(Dataset entries)

::::

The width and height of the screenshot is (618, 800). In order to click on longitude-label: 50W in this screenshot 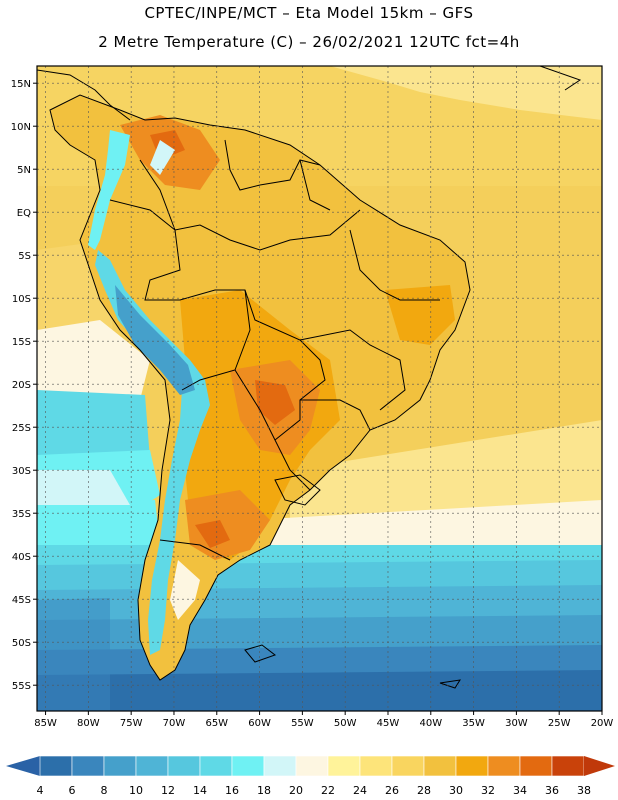, I will do `click(346, 724)`.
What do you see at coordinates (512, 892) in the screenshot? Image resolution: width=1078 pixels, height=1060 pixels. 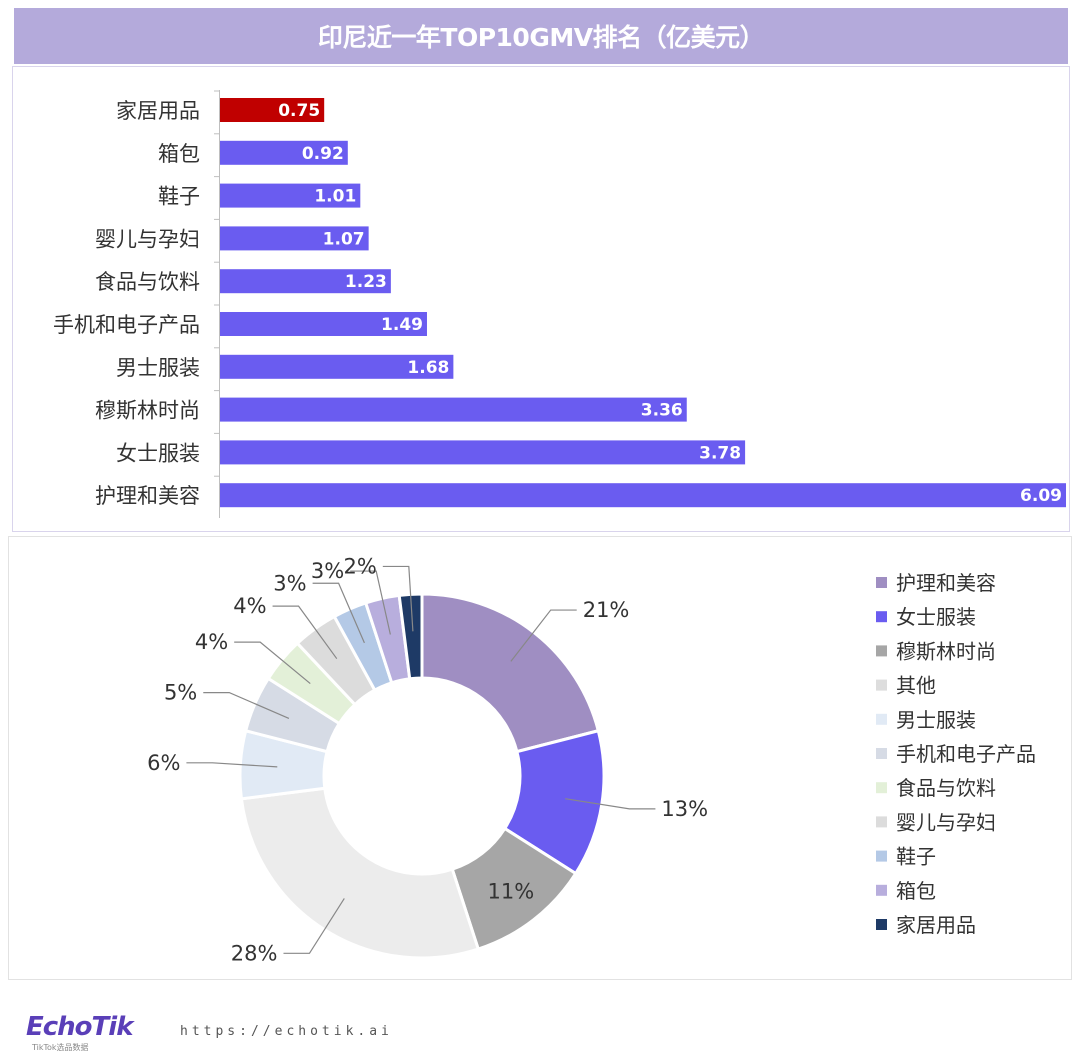 I see `donut-percent-label: 11%` at bounding box center [512, 892].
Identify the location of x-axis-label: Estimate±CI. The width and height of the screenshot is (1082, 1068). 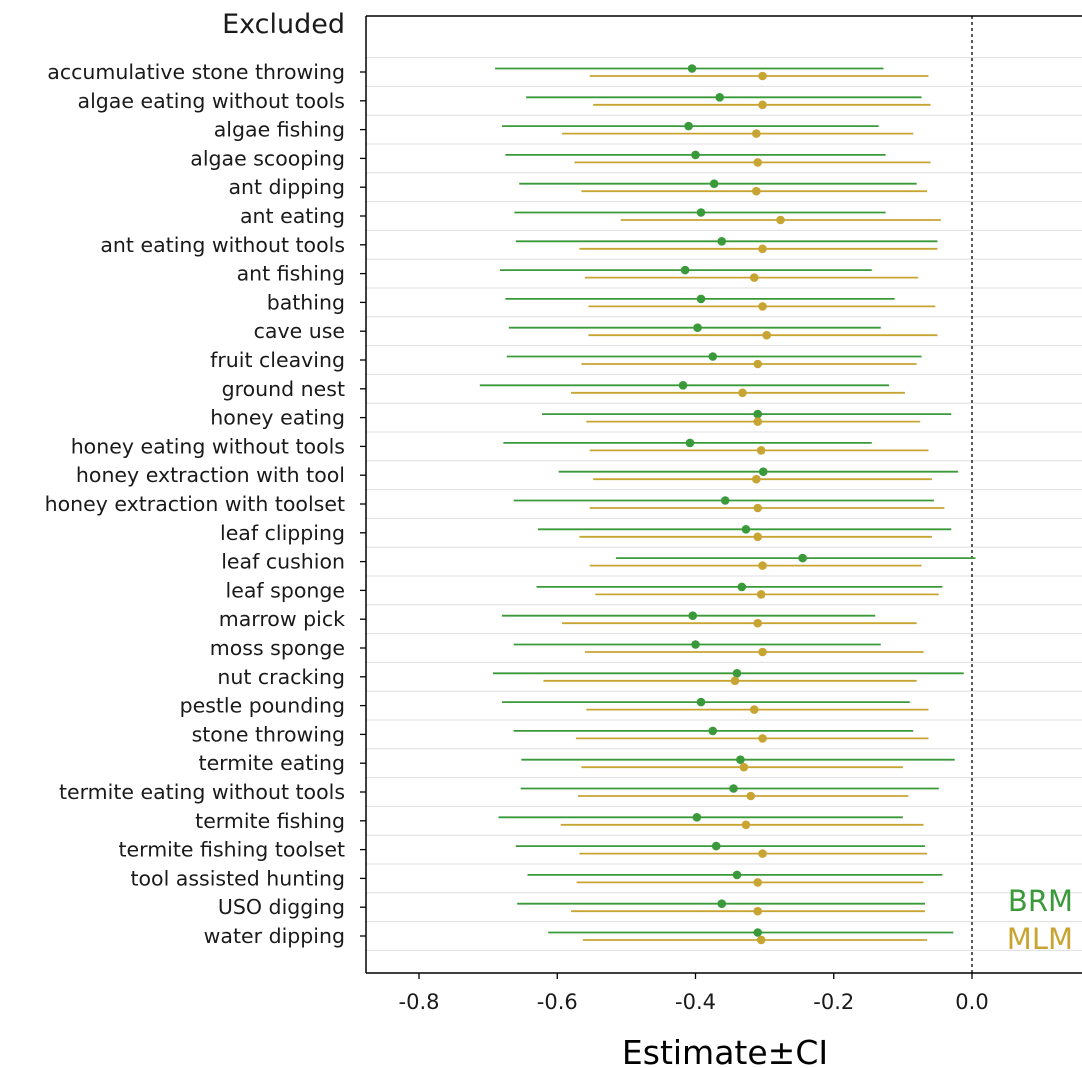
(725, 1050).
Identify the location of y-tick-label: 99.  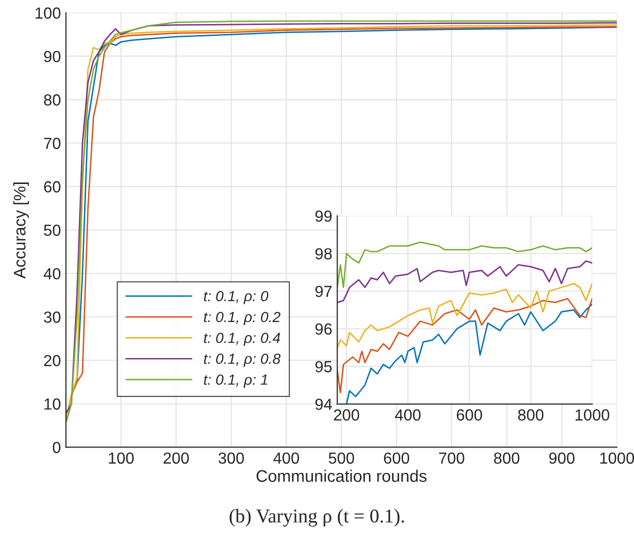
(324, 216).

::::

**Problem to work on:** Can you quote, word for word, everything from the line containing "Identify the location of x-axis-label: Estimate±CI." down to the end of the records, with the pictures left out?

**Answer to the exercise:**
Identify the location of x-axis-label: Estimate±CI. The width and height of the screenshot is (1082, 1068). 
(725, 1050).
Identify the location of y-tick-label: 99.  
(324, 216).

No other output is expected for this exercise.